Ideally, you design it so one supply temperature and one thermostat could keep every area at the desired indoor temperature. Doing this heat gain/loss balancing significantly reduces the heat source ON time and the cycling rate which significantly increases the heat source operational life. Of course, you actually zone it with more than one thermostat because people like some areas warmer or colder than the average building temperature (e.g., warmer bathrooms and cooler bedrooms).

There really isn't any significant temperature differential gradient in the slab that can cause cracking as the heat readily moves through the thickness of the slab and evens out the temperature no matter if there is PEX in it or not. However, you can get into a situation where you can’t supply enough heat gain to an area to offset the heat loss in that area because because you didn't properly design it (e.g., determine proper PEX spacing, flow rate and supply temperature). If you need the floor surface temperature to be warmer than the maximum recommended 85F to have a comfortable area, you know that you have a bad HR floor heating design and/or an energy inefficient building (e.g., not well-insulated and well-sealed).

## TASK SET
1. List the three design parameters that the radiant floor heating passage says must be properly determined to supply enough heat gain to an area.
2. Continue the passage on radiant floor heating design from the point where it stops.

## PROVIDED MATERIAL
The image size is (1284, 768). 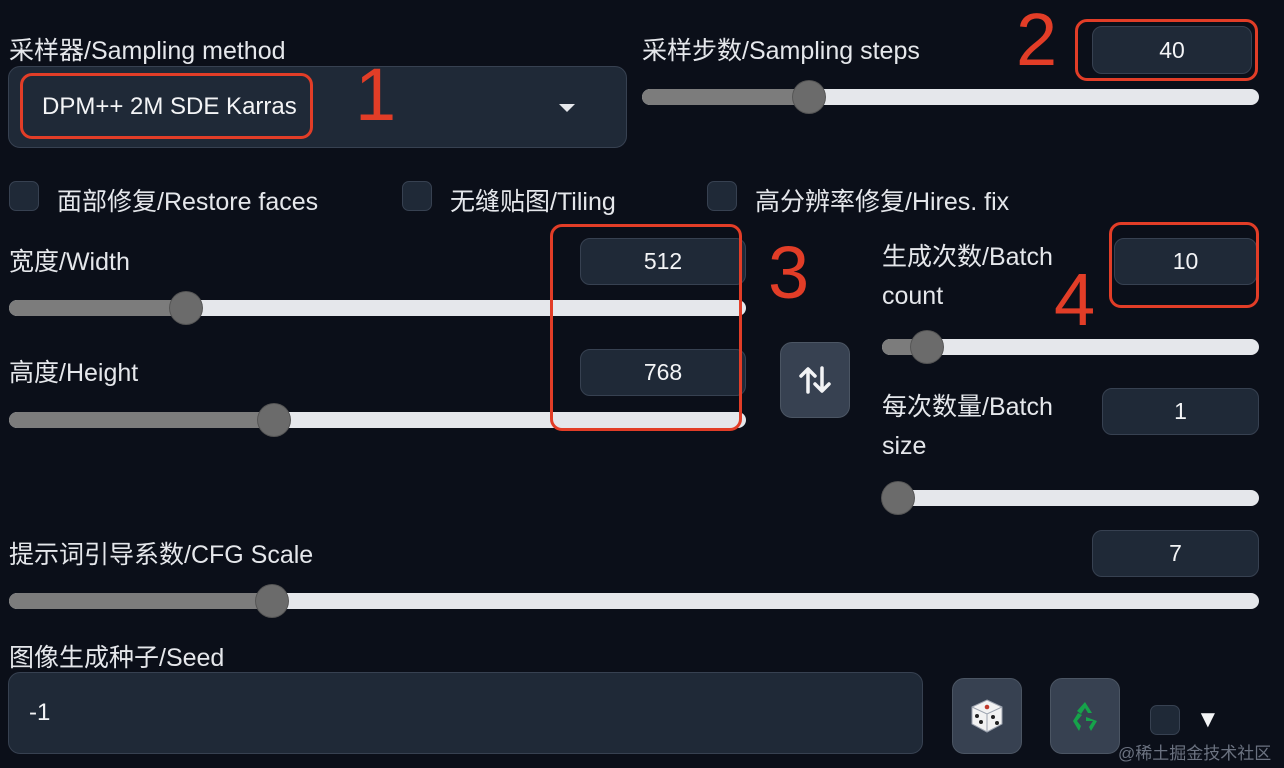 I want to click on height-slider-thumb, so click(x=274, y=420).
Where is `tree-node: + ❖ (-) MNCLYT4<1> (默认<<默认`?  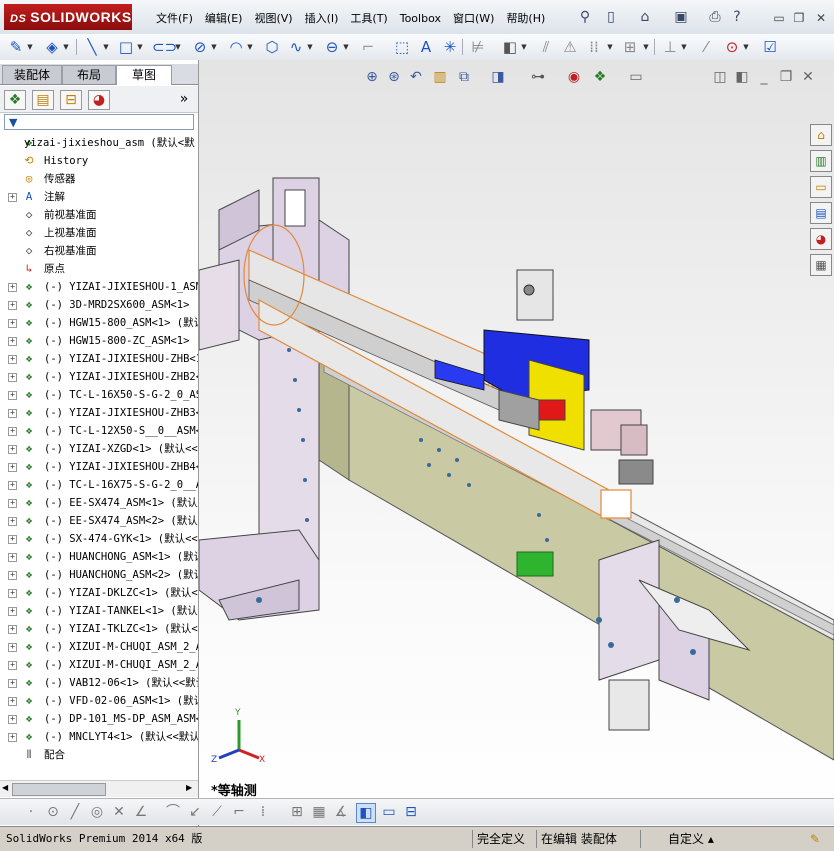 tree-node: + ❖ (-) MNCLYT4<1> (默认<<默认 is located at coordinates (99, 737).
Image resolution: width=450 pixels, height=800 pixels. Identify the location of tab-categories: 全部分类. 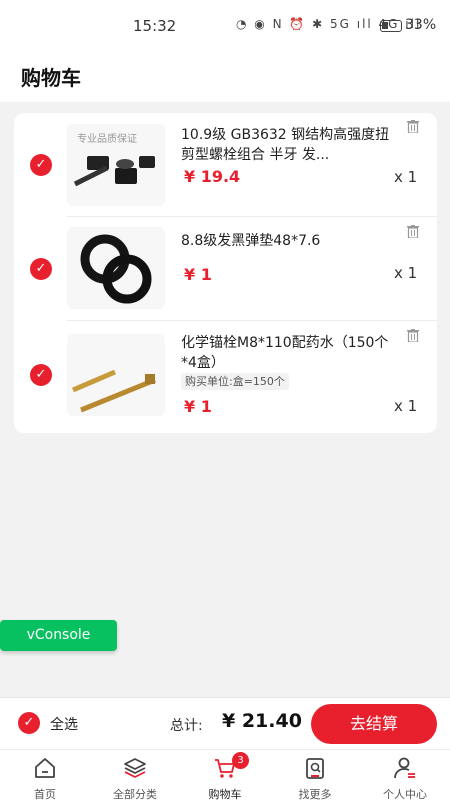
(135, 775).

## ANSWERS FOR THE EXERCISE
1. PEX spacing, flow rate, supply temperature

2.
In an energy efficient building, the floors are never going to feel warm, but they will never feel cold either. The floor surface temperature will be about 70-72F which I personally find to be the maximum comfort level as feeling any cool or warm spots across the floor doesn't feel natural or good to me. If I feel the need for a very warm spot, spending some time on the heated bench of our once-a-day wood-fired masonry heater is as good as it gets. This low floor surface temperature also means your supply temperature requirements are less than 90F and you are not wasting energy by having to heat the water to a higher temperature. You can even use a solar collector and heat storage tank as your primary heat source. So it is all good if having a comfortable, draft free, energy efficient, low maintenance and quiet heating system is your goal.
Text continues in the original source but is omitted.